Sessenta anos de carreira não são apenas um número simbólico. São um marco que pouquíssimos artistas no mundo conseguiram alcançar com relevância, energia e, principalmente, uma base de fãs fiel e apaixonada. E se há uma banda que pode se orgulhar de ter atravessado gerações com dignidade, sem se perder em modismos ou sucumbir à repetição automática, é o Scorpions. Quando subiram ao palco do Allianz Parque no último sábado, como headliners do Monsters of Rock, a sensação era de que o tempo havia sido gentil com o grupo alemão — e ainda mais generoso com seu público, que compareceu em peso, enfrentando chuva e maratona de shows, para viver mais uma noite histórica.

Ver o Scorpions ao vivo em 2025 é testemunhar um feito raro no rock: uma banda que continua se apresentando em grande forma mesmo após seis décadas do seu nascimento. Klaus Meine (voz), Rudolf Schenker (guitarra base), Matthias Jabs (guitarra solo), Pawel Maciwoda (baixo) e Mikkey Dee (bateria) mantêm a estrutura de um grupo que soube envelhecer sem parecer uma caricatura de si mesmo. E mais: souberam preservar a identidade de seu som, abraçando o peso e a melodia do hard rock sem apelar para atualizações forçadas. A química entre os integrantes é nítida, mesmo com as marcas do tempo aparecendo aqui e ali — especialmente no vocal de Meine, que, aos 76 anos, entrega o que pode com sabedoria e experiência.
É verdade que algumas notas agudas já não saem com a mesma naturalidade de antes. Mas isso pouco importa quando o carisma continua intacto e o repertório é capaz de emocionar qualquer fã. “Send Me an Angel”, “Wind of Change”, “Big City Nights” e “Rock You Like a Hurricane” funcionam como hinos intergeracionais e foram entoados com entusiasmo por uma plateia que parece conhecer cada verso de cor. E se faltaram faixas como “Holiday” e “No One Like You”, os resgates inesperados — como o medley com músicas da fase Uli Jon Roth e a rara “Loving You Sunday Morning” — compensaram com sobra, trazendo variedade ao setlist e agradando até os fãs mais saudosistas.
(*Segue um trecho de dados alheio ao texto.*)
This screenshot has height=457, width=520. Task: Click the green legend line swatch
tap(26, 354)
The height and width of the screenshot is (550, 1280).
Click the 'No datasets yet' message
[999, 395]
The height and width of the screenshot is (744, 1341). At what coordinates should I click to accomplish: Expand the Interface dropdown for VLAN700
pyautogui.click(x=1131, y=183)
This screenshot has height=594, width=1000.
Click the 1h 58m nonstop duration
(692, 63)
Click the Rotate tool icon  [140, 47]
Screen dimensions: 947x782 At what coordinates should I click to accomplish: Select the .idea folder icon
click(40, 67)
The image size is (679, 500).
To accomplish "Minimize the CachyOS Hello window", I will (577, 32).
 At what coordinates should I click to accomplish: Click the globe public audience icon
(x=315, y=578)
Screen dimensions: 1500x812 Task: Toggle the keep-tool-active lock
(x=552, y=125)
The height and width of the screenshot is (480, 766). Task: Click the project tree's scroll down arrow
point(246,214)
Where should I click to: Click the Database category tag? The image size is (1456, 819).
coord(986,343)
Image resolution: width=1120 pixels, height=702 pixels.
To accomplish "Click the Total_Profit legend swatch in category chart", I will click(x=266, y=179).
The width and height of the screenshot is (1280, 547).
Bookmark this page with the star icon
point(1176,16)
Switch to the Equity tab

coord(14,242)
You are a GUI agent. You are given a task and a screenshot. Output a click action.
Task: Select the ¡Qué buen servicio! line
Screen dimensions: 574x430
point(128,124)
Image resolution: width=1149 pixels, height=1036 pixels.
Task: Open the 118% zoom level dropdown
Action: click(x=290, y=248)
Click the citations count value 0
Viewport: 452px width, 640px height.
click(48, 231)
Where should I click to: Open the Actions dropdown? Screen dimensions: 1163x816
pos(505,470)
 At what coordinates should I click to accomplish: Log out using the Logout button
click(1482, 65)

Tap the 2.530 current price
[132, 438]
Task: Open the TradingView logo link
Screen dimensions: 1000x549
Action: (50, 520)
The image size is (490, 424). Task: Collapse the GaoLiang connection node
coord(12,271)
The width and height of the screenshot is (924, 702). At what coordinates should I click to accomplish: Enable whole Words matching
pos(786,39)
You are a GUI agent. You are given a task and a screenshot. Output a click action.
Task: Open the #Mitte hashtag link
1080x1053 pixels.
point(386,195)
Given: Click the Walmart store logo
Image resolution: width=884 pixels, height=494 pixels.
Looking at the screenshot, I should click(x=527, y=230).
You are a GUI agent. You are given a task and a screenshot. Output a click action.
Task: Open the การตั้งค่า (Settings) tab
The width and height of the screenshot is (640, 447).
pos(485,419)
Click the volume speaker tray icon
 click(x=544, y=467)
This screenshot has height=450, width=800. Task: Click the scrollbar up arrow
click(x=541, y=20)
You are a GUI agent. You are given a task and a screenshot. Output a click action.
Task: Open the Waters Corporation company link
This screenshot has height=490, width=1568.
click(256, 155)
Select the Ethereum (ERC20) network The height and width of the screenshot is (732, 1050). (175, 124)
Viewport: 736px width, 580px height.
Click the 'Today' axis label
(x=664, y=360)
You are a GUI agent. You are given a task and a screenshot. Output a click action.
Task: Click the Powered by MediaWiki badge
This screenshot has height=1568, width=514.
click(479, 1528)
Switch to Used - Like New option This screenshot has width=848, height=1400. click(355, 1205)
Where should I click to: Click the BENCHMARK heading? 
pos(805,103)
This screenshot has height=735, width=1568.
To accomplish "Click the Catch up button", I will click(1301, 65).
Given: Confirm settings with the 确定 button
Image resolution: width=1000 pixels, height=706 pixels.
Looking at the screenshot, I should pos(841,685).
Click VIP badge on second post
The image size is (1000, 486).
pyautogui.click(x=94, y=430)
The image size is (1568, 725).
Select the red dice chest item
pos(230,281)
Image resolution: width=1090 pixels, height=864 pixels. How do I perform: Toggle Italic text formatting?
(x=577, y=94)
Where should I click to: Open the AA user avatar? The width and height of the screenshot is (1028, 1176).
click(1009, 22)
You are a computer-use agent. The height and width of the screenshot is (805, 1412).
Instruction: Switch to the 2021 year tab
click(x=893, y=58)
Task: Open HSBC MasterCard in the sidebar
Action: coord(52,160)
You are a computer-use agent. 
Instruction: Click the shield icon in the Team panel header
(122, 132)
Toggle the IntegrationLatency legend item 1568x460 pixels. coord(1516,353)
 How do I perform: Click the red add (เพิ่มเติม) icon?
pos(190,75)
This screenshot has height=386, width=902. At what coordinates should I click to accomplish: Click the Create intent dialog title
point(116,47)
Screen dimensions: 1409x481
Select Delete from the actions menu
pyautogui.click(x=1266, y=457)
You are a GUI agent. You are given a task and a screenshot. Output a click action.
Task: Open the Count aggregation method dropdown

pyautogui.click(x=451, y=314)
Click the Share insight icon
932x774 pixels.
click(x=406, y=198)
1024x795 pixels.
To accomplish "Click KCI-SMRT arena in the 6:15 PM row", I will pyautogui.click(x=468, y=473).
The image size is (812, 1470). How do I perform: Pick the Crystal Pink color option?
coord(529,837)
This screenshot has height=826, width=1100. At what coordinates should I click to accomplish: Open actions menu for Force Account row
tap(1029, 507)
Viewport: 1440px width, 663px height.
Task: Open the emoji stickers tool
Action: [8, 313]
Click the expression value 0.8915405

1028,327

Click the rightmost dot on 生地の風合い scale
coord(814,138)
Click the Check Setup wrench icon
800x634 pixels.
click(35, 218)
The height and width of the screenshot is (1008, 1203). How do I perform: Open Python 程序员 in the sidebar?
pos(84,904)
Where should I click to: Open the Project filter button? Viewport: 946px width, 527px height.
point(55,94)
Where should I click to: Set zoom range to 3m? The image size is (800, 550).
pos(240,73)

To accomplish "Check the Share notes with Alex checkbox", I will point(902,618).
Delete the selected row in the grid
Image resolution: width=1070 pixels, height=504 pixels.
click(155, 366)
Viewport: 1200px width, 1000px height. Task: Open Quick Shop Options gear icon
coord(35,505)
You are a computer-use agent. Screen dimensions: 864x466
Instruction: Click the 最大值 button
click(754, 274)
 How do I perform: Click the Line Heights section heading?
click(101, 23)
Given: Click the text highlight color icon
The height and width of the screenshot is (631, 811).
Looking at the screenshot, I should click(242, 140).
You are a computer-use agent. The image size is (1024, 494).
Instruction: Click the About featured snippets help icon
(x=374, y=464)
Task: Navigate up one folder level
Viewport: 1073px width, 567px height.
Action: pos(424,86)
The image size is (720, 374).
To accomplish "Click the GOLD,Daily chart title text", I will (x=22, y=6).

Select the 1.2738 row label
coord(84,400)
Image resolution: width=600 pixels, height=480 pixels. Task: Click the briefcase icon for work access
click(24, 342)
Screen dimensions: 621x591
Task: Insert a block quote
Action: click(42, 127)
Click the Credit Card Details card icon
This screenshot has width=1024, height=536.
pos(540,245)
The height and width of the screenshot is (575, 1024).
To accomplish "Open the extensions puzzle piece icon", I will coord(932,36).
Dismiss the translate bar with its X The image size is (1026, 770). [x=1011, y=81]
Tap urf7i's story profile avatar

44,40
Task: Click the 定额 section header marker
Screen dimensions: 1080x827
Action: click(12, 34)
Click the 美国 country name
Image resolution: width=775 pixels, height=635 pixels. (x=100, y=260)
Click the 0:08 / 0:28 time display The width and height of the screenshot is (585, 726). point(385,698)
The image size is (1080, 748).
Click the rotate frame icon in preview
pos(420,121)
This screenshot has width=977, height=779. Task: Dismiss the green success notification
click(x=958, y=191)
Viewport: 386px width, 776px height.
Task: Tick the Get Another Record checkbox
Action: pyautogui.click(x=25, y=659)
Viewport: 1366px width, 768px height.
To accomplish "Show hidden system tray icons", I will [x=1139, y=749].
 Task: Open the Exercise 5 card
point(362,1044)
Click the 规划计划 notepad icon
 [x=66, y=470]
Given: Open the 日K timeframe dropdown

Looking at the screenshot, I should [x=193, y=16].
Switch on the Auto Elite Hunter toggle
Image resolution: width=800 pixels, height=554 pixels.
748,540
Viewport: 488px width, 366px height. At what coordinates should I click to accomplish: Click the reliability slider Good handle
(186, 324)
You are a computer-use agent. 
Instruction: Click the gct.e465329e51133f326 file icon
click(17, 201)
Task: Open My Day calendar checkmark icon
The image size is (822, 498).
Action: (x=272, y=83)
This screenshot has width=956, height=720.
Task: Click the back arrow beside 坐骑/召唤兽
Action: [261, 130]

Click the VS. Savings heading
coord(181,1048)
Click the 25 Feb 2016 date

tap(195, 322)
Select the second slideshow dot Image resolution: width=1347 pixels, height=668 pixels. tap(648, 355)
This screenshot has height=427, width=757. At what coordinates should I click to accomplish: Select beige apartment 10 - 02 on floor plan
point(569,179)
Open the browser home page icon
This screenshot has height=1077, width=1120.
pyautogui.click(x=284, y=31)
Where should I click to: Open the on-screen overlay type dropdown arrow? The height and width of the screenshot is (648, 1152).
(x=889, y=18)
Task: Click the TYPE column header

A performance de palco também merece destaque. Rudolf, igualmente com 76 anos, é um caso à parte: esbanja energia, corre, pula, sorri — como se estivesse começando agora. Matthias Jabs, por sua vez, continua sendo um dos guitarristas mais subestimados do hard rock. Com solos limpos, criativos e absolutamente precisos, mostra um domínio técnico impressionante e um bom gosto que salta aos ouvidos. Mikkey Dee, sempre explosivo, injeta adrenalina no grupo com uma pegada vigorosa e parece completamente recuperado da grave infecção que o afastou no fim de 2024. Já Pawel Maciwoda segura a base com discrição e eficiência, sem chamar a atenção para si, mas entregando exatamente o que a banda precisa.
A conexão com o Brasil não é só estatística — embora ela seja impressionante: mais de 50 shows por aqui e São Paulo como a cidade que mais consome Scorpions no Spotify em todo o mundo. A ligação é emocional, construída desde aquele Rock in Rio de 1985 até hoje, e renovada em cada visita com uma entrega que transborda respeito e gratidão. Mesmo depois de horas de festival e sob uma chuva insistente, ninguém arredou o pé enquanto a banda despejava hit atrás de hit em 100 minutos intensos.
A longevidade do Scorpions não se explica só pela música. Há uma integridade na forma como eles se mantêm no palco, como tratam seu repertório, como valorizam os fãs. Estão longe de ser uma banda apenas nostálgica — são um grupo que honra o passado com frescor e convicção, sem parecer preso a ele. E essa talvez seja a chave para uma carreira tão longa, tão sólida e ainda tão viva.
Se este for um dos últimos capítulos dessa história, será um final digno. Mas, a julgar pelo que se viu no Allianz Parque, o Scorpions ainda tem combustível para muitos shows pela frente. E o público, especialmente o brasileiro, estará sempre pronto para recebê-los de braços abertos.